In December 2011 I was back in Sibiu for a week or so to select the cast for “Onnagoroshi Abura no Jigoku”. I conducted daily workshops of three hours or so for actors who everyday were appearing in other parts, running through everything from training in the basics to script readings.
Though I spent only a short time with the actors, two things in particular struck me. One was a difference in attitudes to the theater, the other differences in drama education that follow from this.
I’ve discussed elsewhere this difference in attitude. In a nutshell, the notion is so pervasive as to be taken for granted that the theater and theater people are a national trust and should be supported with tax monies. This thinking is well established in Europe, and unfortunately an attitude that is far from planting itself in Japan.

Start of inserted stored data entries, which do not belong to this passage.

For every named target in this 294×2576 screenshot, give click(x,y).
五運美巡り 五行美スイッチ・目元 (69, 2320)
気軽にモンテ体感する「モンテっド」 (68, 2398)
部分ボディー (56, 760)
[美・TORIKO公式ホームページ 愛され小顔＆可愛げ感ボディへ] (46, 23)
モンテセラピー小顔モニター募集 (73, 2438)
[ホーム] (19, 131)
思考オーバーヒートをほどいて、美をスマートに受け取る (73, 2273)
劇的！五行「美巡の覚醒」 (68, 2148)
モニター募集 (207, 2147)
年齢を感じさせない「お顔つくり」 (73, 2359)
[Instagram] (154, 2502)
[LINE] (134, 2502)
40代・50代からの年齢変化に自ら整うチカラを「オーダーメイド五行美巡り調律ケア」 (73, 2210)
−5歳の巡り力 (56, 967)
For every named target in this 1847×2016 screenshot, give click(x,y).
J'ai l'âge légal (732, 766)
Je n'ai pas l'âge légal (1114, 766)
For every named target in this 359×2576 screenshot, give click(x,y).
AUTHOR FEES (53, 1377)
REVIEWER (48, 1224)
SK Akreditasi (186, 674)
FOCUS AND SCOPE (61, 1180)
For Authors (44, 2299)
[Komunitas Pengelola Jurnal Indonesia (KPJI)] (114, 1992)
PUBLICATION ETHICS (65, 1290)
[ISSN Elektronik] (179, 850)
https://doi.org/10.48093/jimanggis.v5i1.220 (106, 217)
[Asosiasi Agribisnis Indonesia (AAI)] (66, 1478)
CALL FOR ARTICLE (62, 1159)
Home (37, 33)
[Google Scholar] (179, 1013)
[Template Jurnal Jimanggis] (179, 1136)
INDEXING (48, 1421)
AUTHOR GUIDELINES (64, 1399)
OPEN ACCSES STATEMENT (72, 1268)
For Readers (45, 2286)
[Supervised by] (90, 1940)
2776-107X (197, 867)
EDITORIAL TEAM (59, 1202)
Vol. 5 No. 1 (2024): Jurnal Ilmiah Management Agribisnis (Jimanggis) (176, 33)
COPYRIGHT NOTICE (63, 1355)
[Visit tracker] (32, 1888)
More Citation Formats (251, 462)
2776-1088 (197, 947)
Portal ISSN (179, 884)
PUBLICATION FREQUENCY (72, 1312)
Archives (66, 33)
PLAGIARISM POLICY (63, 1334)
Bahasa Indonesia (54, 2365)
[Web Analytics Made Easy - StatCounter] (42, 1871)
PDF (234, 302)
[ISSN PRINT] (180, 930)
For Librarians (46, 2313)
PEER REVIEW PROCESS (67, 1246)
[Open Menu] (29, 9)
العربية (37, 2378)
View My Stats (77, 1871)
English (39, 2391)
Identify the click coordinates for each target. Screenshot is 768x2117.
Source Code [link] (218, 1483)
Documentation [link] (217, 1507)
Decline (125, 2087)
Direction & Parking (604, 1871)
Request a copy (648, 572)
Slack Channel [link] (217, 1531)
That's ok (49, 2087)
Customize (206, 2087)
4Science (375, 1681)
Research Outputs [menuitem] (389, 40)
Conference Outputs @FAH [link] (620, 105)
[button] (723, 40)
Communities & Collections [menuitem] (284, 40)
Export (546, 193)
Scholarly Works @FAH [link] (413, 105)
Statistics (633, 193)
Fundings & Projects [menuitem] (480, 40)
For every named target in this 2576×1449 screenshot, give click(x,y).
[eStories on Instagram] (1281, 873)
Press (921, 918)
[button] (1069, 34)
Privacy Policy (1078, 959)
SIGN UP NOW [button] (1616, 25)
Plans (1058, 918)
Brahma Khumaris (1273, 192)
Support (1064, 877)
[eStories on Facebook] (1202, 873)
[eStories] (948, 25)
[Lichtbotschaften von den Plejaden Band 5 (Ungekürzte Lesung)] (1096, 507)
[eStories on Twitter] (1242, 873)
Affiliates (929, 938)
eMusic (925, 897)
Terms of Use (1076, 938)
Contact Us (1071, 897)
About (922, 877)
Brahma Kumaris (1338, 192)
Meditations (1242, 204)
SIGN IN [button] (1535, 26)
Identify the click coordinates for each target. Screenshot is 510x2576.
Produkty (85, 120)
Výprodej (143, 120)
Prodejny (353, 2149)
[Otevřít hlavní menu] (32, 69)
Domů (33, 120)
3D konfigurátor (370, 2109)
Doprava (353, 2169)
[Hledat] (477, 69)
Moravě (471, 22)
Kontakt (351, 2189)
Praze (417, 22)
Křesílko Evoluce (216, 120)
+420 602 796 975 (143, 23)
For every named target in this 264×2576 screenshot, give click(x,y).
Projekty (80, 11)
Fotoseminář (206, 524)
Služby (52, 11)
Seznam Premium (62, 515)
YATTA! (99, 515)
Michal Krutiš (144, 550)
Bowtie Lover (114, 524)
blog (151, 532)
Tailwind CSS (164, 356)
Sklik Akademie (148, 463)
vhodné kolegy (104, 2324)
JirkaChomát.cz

The difference in drama education that struck me on this visit was the discovery that they are ill at ease conforming with other people. What comes naturally to them is to “not do the same thing as other people”. Turning it around, it seemed to me that it is perhaps a Japanese forte, one we can even take pride in, to “behave the same as other people”.
The response to my Japanese coaching to voice as though drawing in breath was that they’ve “always been told to let the breath go in voice production”. The European practice here is exactly the opposite of ours.
I am now in the process of making extensive revisions to the text and considering casting in light of the workshops. We begin rehearsals in June this year (2012) and have our first performance in September. My intention with this performance is to present European theater with a major challenge, one that I must now gradually elucidate.